A memory flashed in my mind of a time when I was working on a book proposal for a publisher. I was having trouble with the volume of research needed and had said out loud to an empty room, “I want some help with this.”

Within ten minutes the phone rang. “Leanne do you need help with anything? I’ve got some time on my hands.”

Was the ability to manifest as simple as that?

Am I ready for this? The question remained suspended in my being as I walked down the hill choosing my steps carefully on the loose gravel. It was one thing to want something but it was another thing to actually have it happen, and so easily. The reality of a big dream could be daunting. Sometimes it’s easier to just sit back and…let things happen.

“I am a Creator more than I realise.” I continued to mull.

If it was true that things were being fulfilled simply by my speaking, then it wasn’t a matter of choosing to create—I was creating all the time!

I thought of the farmland I had seen. Thoughtless hands? Or intentional creation?

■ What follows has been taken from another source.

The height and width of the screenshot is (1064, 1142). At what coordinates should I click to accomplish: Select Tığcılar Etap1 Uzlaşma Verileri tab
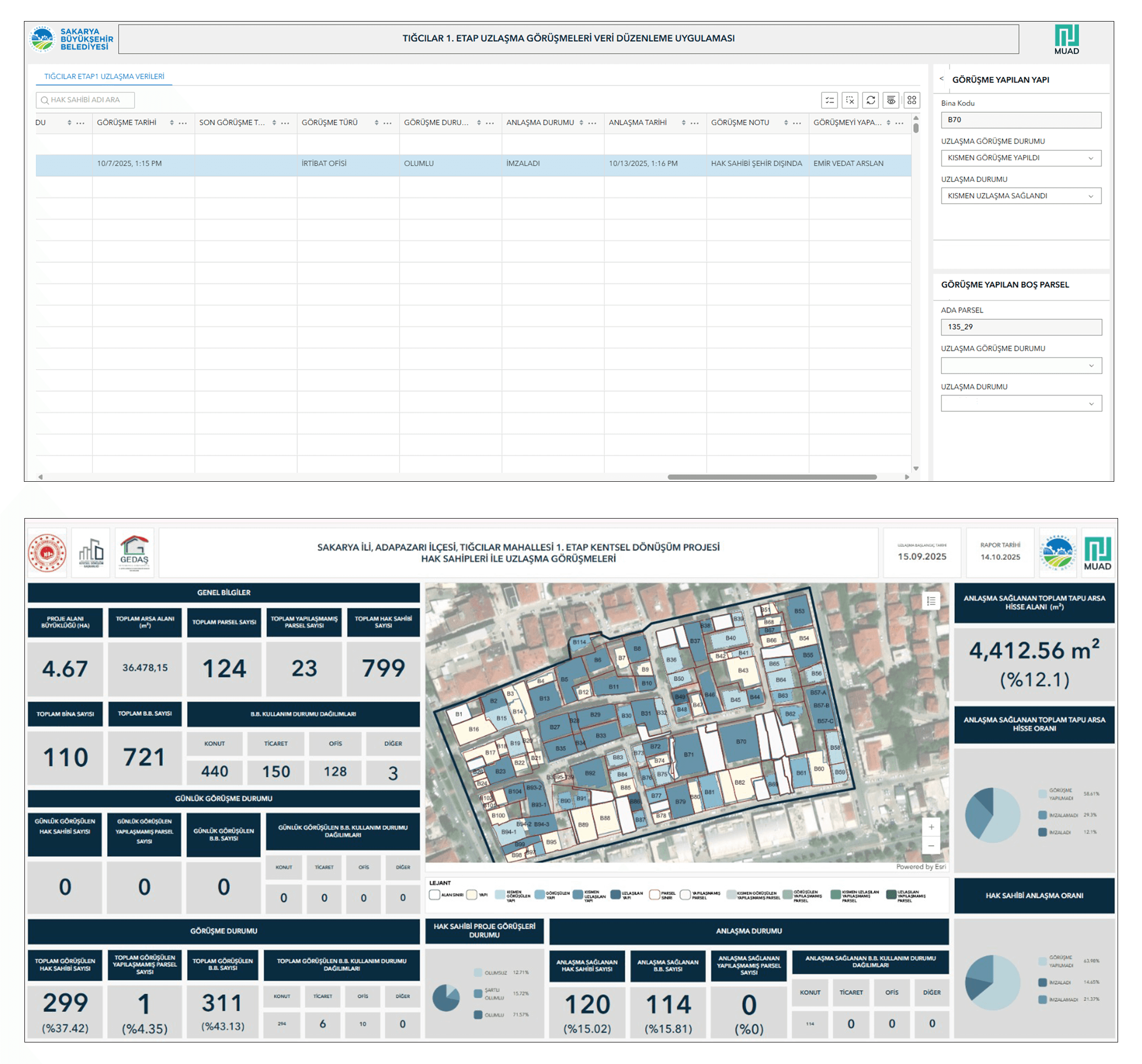tap(104, 77)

What do I WANT to create? I put my hand on the trunk of a very tall pine tree and looked up. Even though it had many branches I could still see the sky through it.

If every thought I think and every word I say creates something, then I am going to make sure I think the thoughts I want and pay attention to the words I use that create my world.

I thought of the fly and the wind again.

Hold clear intention. Speak with authority. Relate with it like it isn’t possible for it to not happen.

As I reached the bottom of the hill the message, “You are the Creator more than you realise” was still sinking in and maybe it would do so for the rest of my life. But for now something opened inside me and I felt more awake to life. Looking up the hill where I had just been I whispered, “Thank you.”